--- Article ---
## START

Along with Dua Lipa's undeniable bop "Don't Start Now," Jessie Ware's new track "Mirage (Don't Stop)" further solidifies November 2019 as the Month of Disco Pop. However, "Mirage" has a much darker feel to it, with Ware's voice barely rising above a whisper for most of the song. While "Don't Start Now" is for doing your thing in front of the DJ booth, "Mirage" better serves the shadowy corners at the edge of the dance floor where anything could happen, and likely already is. Jessie's fourth album is set to arrive sometime next year. —Bob Marshall
Tasha Angela: "Lost in Nostalgia"
The year is 1978. After grabbing some punch served by a guy with a shag haircut and thick Aviators, you hear the static of a microphone that lets you know they're about to announce the Prom King and Queen. Your heart races. And the award goes to... the star quarterback and the cheerleader that just transferred from out of state! You're bummed, but that person you have a crush on taps you from behind and blushingly asks you for a dance. Smiling, you head to the floor as this song comes on. This is the scenario I picture when I hear Tasha Angela's "Lost in Nostalgia," a soft disco song drenched in a warm, romantic glow.
Tasha's voice slides down the cosmic instrumental like rain traveling on a windshield; you're mesmerized by the way it connects to each note and forms another sliding droplet. The magic of the song is retained in the retro video that pays homage to the disco age with fuzzy filters, roller skates, and of course disco balls. Tasha isolates you from the surrounding world and draws you into this timeless realm where love is just a couple of revolutions around a skating rink away. It begins and ends with a few old-school piano textures. —Trey Alston
Ryan Beatty: "Powerslide"

## END

--- What to do ---
Copy out the part of the song reviews starting with "The year is" and going on through "warm, romantic glow.". Rely only on the song reviews above.

--- Collected data ---
## START

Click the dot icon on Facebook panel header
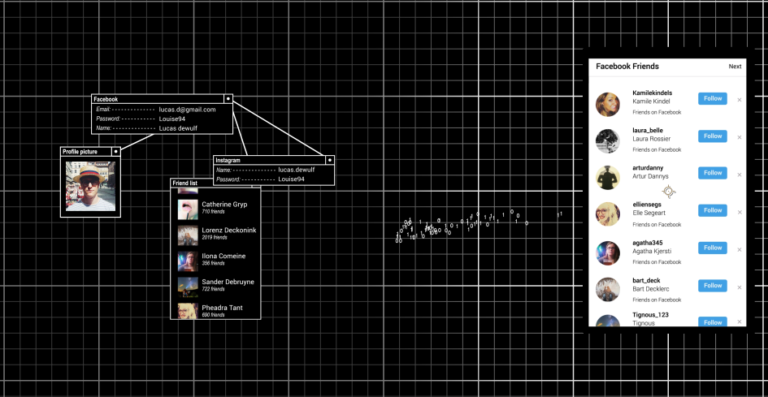Image resolution: width=768 pixels, height=397 pixels. point(228,99)
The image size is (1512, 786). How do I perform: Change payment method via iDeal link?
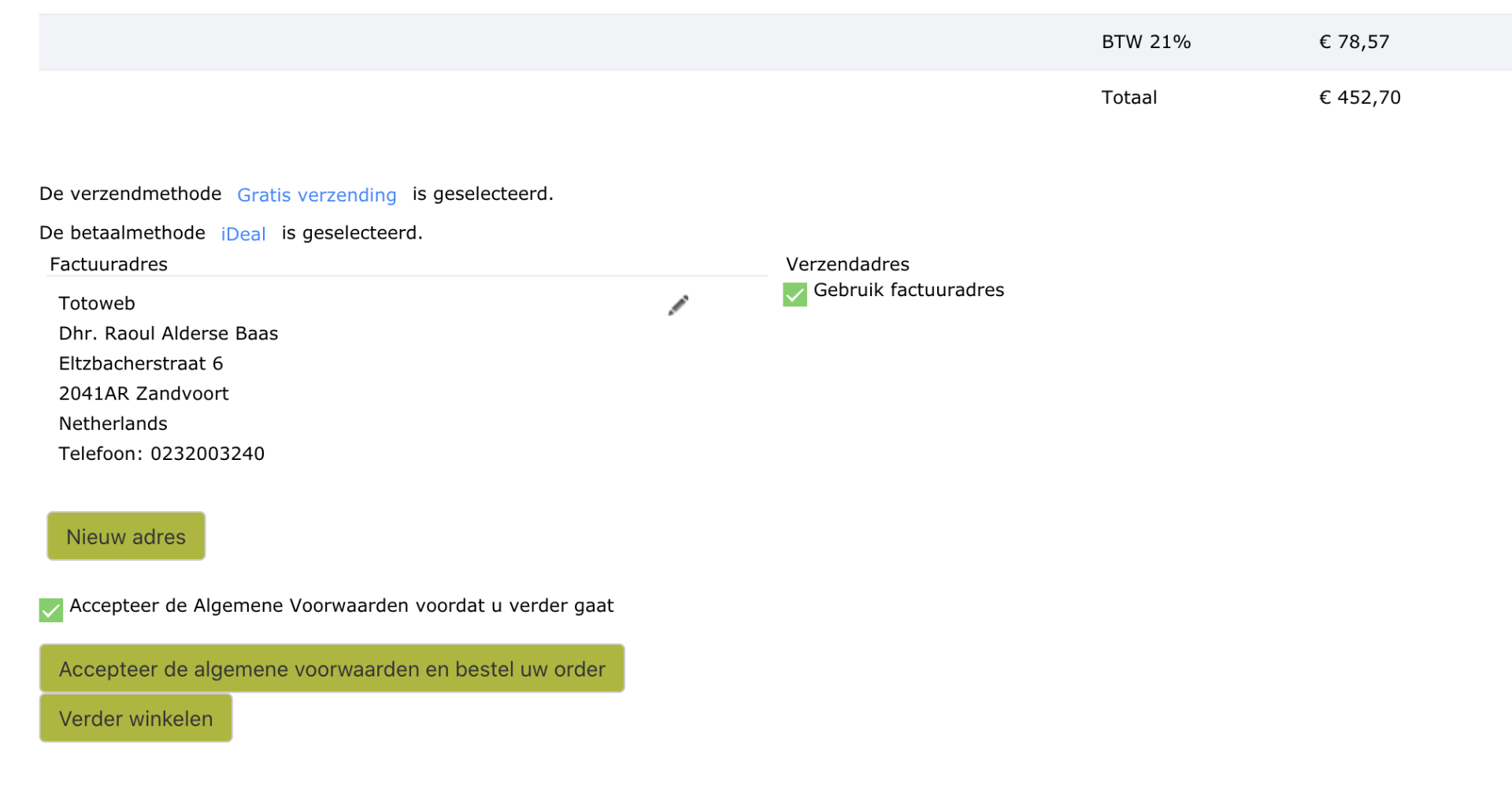pyautogui.click(x=243, y=234)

## END

--- Completed task ---
The year is 1978. After grabbing some punch served by a guy with a shag haircut and thick Aviators, you hear the static of a microphone that lets you know they're about to announce the Prom King and Queen. Your heart races. And the award goes to... the star quarterback and the cheerleader that just transferred from out of state! You're bummed, but that person you have a crush on taps you from behind and blushingly asks you for a dance. Smiling, you head to the floor as this song comes on. This is the scenario I picture when I hear Tasha Angela's "Lost in Nostalgia," a soft disco song drenched in a warm, romantic glow.